QRIS Diprotes AS: Ancaman bagi Visa dan Mastercard?

Laporan terbaru dari Amerika Serikat (AS) mengkritik implementasi Quick Response Code Indonesian Standard (QRIS) dan Gerbang Pembayaran Nasional (GPN) di Indonesia. AS merasa tidak dilibatkan dalam pengembangan kedua sistem pembayaran digital tersebut. Perusahaan perbankan AS juga mengeluhkan kurangnya transparansi dan kesempatan untuk memberikan masukan, serta menilai QRIS dan GPN kurang kompatibel dengan sistem pembayaran internasional.

QRIS, standar kode QR nasional, dan GPN, infrastruktur yang mengintegrasikan sistem pembayaran di Indonesia, memang menjadi andalan transaksi digital. Di tengah pertumbuhan pesat transaksi perbankan digital, pembayaran digital diperkirakan meningkat signifikan pada tahun ini.

Pakar keuangan dari Universitas Airlangga, Rahmat Setiawan, menilai protes AS terhadap QRIS kurang tepat sasaran. Menurutnya, QRIS adalah sistem pembayaran domestik yang tidak terlalu terkait dengan perdagangan internasional. Kekhawatiran sebenarnya terletak pada potensi penurunan keuntungan Visa dan Mastercard jika penggunaan QRIS semakin meluas.

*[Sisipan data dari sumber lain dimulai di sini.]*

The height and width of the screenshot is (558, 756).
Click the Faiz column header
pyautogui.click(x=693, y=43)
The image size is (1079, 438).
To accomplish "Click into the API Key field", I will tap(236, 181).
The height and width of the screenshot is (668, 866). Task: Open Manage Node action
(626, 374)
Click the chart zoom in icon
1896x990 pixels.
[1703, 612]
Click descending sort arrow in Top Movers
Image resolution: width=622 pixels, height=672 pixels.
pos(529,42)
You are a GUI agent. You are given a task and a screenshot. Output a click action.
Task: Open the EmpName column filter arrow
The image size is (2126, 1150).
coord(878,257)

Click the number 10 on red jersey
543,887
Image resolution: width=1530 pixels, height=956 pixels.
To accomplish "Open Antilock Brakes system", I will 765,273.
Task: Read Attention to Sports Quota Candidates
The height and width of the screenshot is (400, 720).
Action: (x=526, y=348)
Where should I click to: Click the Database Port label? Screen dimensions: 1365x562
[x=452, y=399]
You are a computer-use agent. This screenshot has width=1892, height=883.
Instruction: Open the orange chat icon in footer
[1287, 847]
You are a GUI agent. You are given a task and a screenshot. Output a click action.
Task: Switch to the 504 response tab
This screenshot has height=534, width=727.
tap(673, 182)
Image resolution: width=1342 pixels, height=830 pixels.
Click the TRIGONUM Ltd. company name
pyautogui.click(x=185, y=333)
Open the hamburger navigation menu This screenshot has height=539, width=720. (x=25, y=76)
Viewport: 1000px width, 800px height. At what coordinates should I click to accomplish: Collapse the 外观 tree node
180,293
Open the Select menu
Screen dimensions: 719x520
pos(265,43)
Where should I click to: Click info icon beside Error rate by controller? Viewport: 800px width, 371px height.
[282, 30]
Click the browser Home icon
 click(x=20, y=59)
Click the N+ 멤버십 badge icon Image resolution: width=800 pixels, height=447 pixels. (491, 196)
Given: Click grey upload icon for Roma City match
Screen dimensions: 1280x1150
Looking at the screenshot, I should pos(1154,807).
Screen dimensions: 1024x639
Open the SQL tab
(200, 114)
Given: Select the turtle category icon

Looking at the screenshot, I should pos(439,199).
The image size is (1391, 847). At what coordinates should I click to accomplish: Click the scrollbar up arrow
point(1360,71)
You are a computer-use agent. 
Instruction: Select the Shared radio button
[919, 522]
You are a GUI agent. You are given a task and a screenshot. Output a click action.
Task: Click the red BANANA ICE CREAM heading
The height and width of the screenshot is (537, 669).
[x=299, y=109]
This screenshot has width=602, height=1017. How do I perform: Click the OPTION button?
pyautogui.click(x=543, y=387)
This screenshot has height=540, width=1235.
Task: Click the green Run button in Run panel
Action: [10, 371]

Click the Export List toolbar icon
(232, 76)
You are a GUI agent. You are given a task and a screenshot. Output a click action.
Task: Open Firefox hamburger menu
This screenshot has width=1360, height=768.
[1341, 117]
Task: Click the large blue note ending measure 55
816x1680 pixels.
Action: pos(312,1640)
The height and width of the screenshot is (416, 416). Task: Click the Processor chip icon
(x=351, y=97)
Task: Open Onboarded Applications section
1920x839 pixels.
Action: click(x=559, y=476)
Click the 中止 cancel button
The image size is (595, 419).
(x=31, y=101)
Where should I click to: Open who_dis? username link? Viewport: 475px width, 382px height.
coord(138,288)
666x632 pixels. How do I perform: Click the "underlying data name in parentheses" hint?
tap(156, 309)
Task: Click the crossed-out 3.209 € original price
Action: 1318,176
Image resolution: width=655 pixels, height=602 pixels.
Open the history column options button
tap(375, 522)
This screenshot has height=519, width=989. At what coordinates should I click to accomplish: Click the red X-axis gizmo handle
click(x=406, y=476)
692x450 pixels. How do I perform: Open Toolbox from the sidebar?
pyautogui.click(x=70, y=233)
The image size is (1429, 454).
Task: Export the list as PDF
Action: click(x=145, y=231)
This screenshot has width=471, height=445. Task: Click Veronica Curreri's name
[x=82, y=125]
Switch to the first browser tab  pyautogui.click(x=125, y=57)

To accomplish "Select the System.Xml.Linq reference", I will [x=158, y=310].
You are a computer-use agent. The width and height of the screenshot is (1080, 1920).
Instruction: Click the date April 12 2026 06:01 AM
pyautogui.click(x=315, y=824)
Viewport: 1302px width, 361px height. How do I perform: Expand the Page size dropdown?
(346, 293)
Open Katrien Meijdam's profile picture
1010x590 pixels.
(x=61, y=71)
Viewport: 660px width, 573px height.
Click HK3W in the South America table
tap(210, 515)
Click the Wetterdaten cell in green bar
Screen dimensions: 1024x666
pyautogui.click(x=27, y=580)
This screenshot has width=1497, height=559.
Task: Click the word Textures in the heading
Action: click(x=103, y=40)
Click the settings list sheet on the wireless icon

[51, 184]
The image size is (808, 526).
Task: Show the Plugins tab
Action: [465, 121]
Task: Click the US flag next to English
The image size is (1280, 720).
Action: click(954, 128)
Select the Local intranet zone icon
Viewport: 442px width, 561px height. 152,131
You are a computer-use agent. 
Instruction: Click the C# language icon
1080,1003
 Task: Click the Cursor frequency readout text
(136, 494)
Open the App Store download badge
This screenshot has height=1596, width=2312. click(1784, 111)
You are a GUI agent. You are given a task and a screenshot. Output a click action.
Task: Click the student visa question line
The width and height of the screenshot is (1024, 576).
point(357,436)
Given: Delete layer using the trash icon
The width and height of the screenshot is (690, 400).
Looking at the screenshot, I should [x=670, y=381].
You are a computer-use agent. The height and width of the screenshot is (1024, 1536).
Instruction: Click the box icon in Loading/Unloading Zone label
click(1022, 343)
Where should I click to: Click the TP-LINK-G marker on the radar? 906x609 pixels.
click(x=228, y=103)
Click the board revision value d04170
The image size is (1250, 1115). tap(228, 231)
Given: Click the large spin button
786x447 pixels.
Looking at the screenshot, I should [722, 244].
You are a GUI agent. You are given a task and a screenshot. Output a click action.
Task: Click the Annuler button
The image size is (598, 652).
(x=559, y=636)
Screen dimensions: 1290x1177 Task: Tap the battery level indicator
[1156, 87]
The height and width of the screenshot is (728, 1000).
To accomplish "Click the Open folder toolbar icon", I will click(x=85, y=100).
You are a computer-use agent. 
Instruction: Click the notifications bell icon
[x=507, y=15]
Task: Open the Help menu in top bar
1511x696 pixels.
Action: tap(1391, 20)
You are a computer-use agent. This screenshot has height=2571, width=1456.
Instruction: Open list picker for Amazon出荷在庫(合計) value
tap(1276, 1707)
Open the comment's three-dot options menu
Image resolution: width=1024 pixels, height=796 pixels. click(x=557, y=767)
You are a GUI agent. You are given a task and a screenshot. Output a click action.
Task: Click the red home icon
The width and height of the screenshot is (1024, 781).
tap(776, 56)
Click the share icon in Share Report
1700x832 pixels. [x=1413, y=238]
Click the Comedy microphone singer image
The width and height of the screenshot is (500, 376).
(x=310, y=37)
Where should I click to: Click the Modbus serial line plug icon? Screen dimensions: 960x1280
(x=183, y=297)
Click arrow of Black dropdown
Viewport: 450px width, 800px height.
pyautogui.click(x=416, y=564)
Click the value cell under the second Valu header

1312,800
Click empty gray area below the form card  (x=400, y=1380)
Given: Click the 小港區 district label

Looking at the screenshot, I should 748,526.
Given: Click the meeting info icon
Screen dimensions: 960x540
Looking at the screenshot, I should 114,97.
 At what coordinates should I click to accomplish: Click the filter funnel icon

Rahmat menduga protes ini sebagai upaya AS untuk menekan laju QRIS dan menjadikannya alat negosiasi. QRIS dinilai sebagai "alat tegang" bagi AS untuk mempertahankan dominasinya dalam sistem pembayaran. Kemudahan pembuatan QRIS memungkinkan pedagang, terutama UMKM, menawarkan metode pembayaran yang praktis.

Data Bank Indonesia menunjukkan pertumbuhan pengguna dan nilai transaksi QRIS yang fantastis. Puluhan juta pengguna dan jutaan merchant telah memanfaatkan QRIS. Jika QRIS dihentikan, potensi pendapatan yang besar ini bisa beralih ke Visa dan Mastercard, yang mengenakan biaya transaksi antara 1-3 persen.

Kekhawatiran AS semakin besar karena QRIS mulai merambah ke negara-negara ASEAN lainnya, seperti Malaysia, Thailand, dan Vietnam. Hal ini berpotensi mengurangi ketergantungan regional terhadap sistem pembayaran asing.

Rahmat menyarankan Indonesia untuk tidak terlalu reaktif terhadap tekanan AS. Belajar dari China, respons yang tenang justru lebih efektif. Pemerintah perlu melakukan diplomasi yang cerdas. Jika kerja sama diinginkan, negosiasi yang adil perlu dilakukan.

Skema kerja sama sebenarnya sudah ada, di mana penyedia jasa pembayaran asing harus bermitra dengan perusahaan lokal dengan kepemilikan saham yang dibatasi. Namun, Indonesia perlu berhati-hati dan menghindari sikap yang terlalu keras, karena hal ini bisa memicu serangan yang lebih intensif.